---------- DATA PROVIDED
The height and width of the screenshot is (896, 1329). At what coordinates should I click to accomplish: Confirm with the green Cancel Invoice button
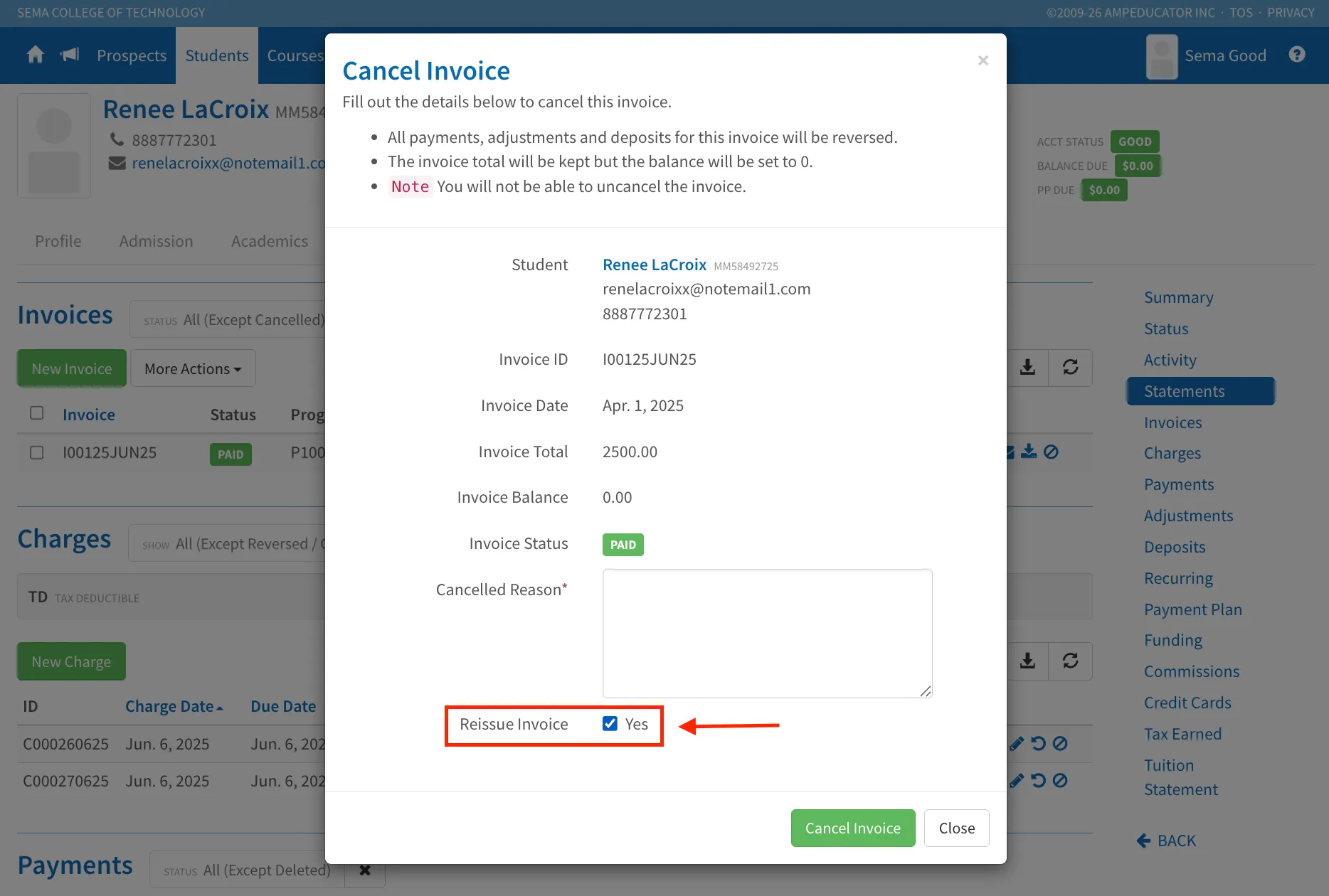click(853, 828)
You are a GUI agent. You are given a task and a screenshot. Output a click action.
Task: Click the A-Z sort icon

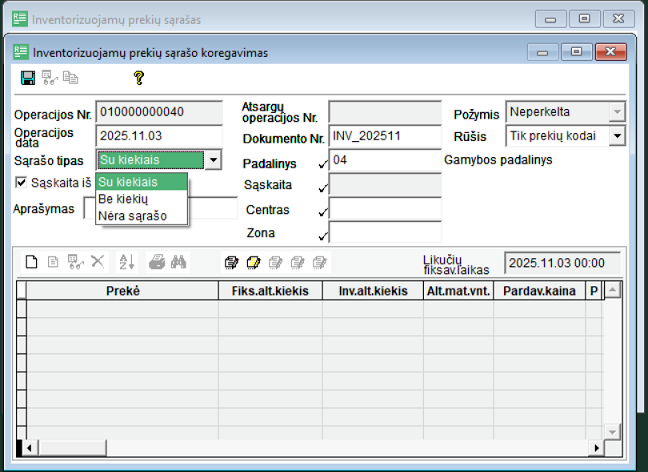tap(126, 262)
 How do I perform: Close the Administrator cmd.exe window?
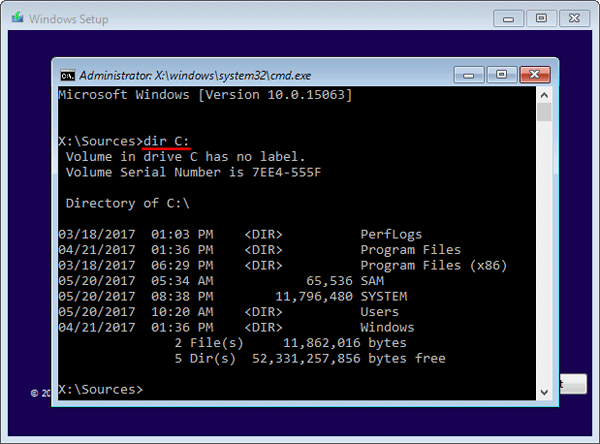tap(533, 75)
--------------------
WRITTEN REQUEST:
Scale the data above by reproducing every line of its text, multiplying each click or tap coordinate in the answers by 2.5 and rounding to a whole number, with halves rounded up. Leave the pictures out of your answer.

WRITTEN REPLY:
The height and width of the screenshot is (896, 1329). At what coordinates should I click to accomplish: Confirm with the green Cancel Invoice button
click(2133, 2070)
You are a GUI agent. You are given a task and a screenshot. Output a click action.
Task: Click the A-Z sort icon

tap(315, 655)
 How do I perform: Close the Administrator cmd.exe window?
tap(1333, 188)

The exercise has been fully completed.